Fig. 5. ERdj5 deficiency causes ER stress and inflammation mediated by NF-κB activation.

a Expression profile of ER stress-related proteins in the colons of WT or ERdj5-KO mice treated with DSS (n = 6 per group). b Relative band intensities are expressed as the mean ± SEM. c ER stress proteins in ERdj5-KO MODE-K cells altered by the CRISPR/Cas9 system. d The level of CXCL1 in ERdj5-KO MODE-K cells after Pam₃CSK₄ treatment (100, 200, 500, and 1000 ng/ml) for 6 h (n = 3 per group). e The protein expression of NF-κB pathway factors in MODE-K cells treated with Pam₃CSK₄ (1 µg/ml) for 0, 5, 15, 30, 60, 180, and 360 min. f Nuclear translocation of NF-κB/p65 in ERdj5-KO MODE-K cells at the indicated time points after Pam₃CSK₄ treatment (1 µg/ml). f Immunofluorescence image (×200, scale bar 10 µm). g The mean fluorescence intensity of NF-κB/p65 (green) is shown (n = 9~27 per group). The data are representative of three independent experiments, and the values are expressed as the mean ± SEM. *P < 0.05, **P < 0.01, ***P < 0.001; Student’s t test.

Fig. 6. UDCA treatment ameliorates DSS-induced colitis in ERdj5-KO mice.

WT and ERdj5-KO mice were administered 2% DSS in drinking water for 5 days and subsequently provided normal water.
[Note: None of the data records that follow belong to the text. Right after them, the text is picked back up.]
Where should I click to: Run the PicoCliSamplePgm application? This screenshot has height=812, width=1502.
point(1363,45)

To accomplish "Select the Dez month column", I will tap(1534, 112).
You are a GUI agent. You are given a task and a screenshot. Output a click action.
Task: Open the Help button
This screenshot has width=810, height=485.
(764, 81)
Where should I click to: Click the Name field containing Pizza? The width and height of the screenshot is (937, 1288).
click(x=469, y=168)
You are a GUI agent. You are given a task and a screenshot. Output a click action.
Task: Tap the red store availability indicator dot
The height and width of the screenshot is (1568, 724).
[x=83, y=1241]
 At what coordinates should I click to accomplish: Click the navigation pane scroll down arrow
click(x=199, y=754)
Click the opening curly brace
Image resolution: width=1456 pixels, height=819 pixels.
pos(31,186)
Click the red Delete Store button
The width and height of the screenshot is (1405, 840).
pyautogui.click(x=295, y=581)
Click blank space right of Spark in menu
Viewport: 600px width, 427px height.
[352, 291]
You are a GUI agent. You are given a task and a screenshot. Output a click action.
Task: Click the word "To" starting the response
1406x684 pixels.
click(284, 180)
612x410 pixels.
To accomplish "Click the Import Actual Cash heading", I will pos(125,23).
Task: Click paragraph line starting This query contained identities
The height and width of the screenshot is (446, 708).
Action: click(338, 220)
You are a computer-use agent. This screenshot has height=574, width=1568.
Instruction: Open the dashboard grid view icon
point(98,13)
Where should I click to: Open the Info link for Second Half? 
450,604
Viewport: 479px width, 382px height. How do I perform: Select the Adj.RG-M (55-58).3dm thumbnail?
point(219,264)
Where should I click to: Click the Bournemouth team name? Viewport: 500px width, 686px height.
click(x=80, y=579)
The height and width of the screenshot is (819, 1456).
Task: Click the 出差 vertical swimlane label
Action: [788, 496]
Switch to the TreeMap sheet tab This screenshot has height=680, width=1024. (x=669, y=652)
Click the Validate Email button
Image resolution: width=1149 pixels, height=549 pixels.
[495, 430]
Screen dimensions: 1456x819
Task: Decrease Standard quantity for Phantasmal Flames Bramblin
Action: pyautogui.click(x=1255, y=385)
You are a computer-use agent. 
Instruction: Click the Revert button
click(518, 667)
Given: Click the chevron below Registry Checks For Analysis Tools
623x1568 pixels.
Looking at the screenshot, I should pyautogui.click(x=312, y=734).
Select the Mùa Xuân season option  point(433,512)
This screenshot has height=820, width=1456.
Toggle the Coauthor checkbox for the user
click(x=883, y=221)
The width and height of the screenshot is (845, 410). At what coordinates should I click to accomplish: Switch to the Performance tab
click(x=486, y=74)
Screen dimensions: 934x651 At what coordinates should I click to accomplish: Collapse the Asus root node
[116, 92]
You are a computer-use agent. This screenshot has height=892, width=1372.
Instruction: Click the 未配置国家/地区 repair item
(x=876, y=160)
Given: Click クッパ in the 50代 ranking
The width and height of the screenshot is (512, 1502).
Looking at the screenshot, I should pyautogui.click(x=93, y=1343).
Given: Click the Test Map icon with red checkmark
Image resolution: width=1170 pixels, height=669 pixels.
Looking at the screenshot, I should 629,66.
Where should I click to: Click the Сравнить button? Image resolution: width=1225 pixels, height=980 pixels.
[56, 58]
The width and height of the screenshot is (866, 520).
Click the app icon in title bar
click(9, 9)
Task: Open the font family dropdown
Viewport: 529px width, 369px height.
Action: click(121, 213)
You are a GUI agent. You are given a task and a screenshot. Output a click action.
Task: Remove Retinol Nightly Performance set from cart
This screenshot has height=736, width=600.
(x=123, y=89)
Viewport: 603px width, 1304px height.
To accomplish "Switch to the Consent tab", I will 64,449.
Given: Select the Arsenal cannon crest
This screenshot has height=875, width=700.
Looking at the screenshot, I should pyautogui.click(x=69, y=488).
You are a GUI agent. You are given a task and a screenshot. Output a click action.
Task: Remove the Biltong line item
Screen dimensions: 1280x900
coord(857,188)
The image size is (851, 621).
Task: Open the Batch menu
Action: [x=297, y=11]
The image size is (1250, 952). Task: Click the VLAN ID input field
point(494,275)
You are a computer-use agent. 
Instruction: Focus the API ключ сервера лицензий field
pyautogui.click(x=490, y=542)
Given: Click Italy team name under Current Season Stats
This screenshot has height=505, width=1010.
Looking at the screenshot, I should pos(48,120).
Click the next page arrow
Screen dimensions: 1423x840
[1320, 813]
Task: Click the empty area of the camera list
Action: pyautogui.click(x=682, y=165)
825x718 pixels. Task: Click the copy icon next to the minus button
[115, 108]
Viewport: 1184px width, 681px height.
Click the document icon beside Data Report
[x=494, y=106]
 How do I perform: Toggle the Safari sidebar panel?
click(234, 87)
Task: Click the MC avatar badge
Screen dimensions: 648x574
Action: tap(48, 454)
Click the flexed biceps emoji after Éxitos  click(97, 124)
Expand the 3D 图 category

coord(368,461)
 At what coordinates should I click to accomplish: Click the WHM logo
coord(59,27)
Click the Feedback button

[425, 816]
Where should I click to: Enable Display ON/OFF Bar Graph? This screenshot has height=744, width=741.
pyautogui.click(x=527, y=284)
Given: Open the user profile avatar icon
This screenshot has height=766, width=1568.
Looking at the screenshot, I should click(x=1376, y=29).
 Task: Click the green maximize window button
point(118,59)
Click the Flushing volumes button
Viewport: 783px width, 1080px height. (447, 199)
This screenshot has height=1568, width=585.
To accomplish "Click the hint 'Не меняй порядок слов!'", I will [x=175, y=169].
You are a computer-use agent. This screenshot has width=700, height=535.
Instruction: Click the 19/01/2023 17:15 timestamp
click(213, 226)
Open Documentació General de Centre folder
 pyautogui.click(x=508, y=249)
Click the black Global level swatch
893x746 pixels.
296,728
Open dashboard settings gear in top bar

The mice were orally administered 500 mg/kg UDCA daily (n = 3–5 per group). a Bodyweight. b Colon length. c Representative H&E-stained colon tissue images (×100, scale bar 100 µm). Thin arrows indicate hyperplasia in affected areas. Thick arrows indicate multifocal inflammatory cell infiltration; m, mucosa; sm, submucosa; mm, muscular layer. d Histological scoring. e GRP78 mRNA expression in colon tissues. f CXCL1, g IL-1 and IL-6 levels in colon homogenates. h Zo-1 and Cldn1 mRNA levels in colon tissues. i Representative PAS staining (×100) and MUC2 immunofluorescence (×200) images of the colon. Scale bar corresponds to 200 µm. j MUC2 mRNA expression. The data are representative of three independent experiments, and the values are expressed as the mean ± SEM. *P < 0.05, **P < 0.01, ***P < 0.001; ns, not significant; one-way ANOVA was followed by Tukey’s test.